Lunes, 6 de octubre de 2008 | Hoy
OPINIóN › SIETE DíAS EN LA CIUDAD
La ciudad que quedó al desnudo en las 48 horas de paro de los municipales de Rosario. El comportamiento "ciudadano" cuando nos sabemos fuera del alcance de la vigilancia y la sanción. Una muestra de lo que pueden ser dos días completos de "desenfreno" violatorio de normas mínimas de convivencia.
Por Leo Ricciardino
Las últimas 48 horas de paro de los trabajadores municipales, dejaron a la vista esa compulsión tan rosarina -y obviamente, argentina- de arrasar con todas las normas vigentes.
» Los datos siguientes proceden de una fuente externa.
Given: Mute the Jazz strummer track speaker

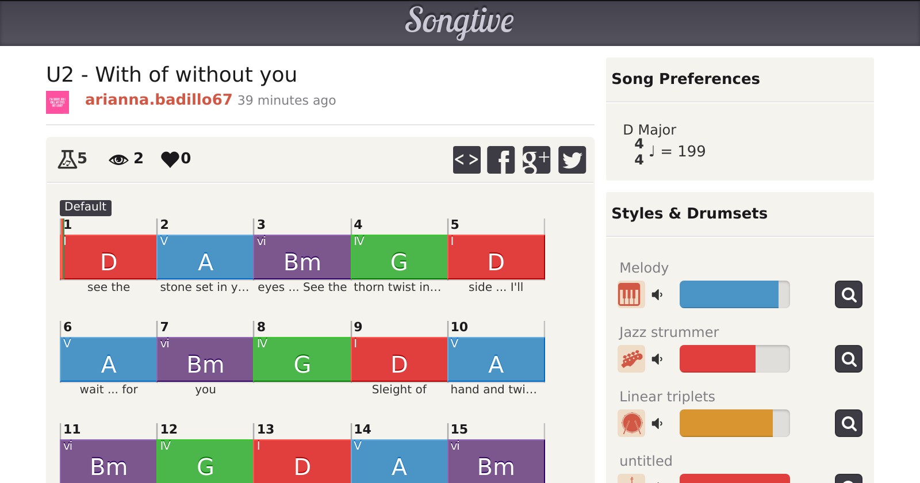Looking at the screenshot, I should pyautogui.click(x=657, y=359).
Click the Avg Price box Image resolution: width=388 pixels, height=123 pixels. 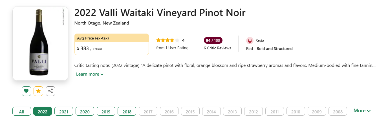click(111, 44)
El impacto de la medida de fuerza podía medirse no tanto por los servicios que no se cumplían o que lo hacían en forma reducida a su mínima expresión; sino más bien que la fuerza de la protesta consistía en observar cómo la gente se lanzaba a violar las ordenanzas que pudiera.
Fue como una competencia. "Usted dispone de 48 horas para": Estacionar en doble fila el tiempo que quiera, revolear la bolsa de basura desde la distancia que le plazca, dejar el auto en una parada de colectivos, tomar taxis a mitad de cuadra, cruzar en diagonal, de espaldas y por el medio la calzada para alcanzar la otra vereda. Y más, mucho más, tirar ramas y césped en los contenedores, subir el coche a la vereda a la nochecita (para que esté cerca de la ventana), y otras cuestiones por el estilo.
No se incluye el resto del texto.